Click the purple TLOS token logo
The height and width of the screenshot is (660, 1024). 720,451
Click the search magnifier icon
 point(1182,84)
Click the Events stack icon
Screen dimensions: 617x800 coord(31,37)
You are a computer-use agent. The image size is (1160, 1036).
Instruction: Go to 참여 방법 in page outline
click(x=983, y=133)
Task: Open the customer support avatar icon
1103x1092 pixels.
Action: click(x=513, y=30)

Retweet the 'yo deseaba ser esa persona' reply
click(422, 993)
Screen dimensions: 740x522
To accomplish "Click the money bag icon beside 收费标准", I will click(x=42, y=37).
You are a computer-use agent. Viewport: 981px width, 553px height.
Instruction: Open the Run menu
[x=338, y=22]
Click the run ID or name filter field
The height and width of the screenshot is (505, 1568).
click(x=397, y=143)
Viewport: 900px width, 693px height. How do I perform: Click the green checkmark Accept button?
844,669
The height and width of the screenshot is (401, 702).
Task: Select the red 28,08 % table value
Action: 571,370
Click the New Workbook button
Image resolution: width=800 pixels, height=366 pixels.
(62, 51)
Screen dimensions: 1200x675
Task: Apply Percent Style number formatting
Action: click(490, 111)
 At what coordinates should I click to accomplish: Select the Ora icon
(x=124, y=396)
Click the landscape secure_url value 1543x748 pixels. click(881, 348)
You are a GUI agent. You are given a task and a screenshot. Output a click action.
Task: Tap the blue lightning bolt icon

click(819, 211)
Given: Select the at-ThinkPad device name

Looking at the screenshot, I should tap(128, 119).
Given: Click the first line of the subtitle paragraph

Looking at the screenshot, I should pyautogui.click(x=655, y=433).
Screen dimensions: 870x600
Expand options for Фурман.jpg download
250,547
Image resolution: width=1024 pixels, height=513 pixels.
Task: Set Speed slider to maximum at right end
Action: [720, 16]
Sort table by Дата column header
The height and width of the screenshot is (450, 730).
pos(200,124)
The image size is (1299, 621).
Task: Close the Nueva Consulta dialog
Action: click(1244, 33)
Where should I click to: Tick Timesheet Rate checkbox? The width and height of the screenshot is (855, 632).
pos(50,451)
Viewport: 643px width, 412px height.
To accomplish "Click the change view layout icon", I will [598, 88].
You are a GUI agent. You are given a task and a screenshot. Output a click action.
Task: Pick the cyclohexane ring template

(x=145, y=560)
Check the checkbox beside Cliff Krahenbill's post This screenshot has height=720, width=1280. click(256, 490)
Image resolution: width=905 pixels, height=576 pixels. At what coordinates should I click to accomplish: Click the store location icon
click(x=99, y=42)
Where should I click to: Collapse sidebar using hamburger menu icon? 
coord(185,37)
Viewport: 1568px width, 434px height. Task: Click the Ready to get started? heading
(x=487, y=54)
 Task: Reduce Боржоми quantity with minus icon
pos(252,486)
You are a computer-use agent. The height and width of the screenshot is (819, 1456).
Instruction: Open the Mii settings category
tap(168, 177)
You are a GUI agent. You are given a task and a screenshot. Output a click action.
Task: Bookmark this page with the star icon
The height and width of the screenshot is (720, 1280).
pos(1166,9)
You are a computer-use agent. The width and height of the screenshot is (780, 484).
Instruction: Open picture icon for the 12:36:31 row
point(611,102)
§
> **Assignment**: Nothing but lines that contain "will" should appear in the answer. Copy each from the records.

> **The completed task**:
To accomplish "Click the money bag icon beside 收费标准", I will click(x=42, y=37).
To accomplish "Click the change view layout icon", I will [598, 88].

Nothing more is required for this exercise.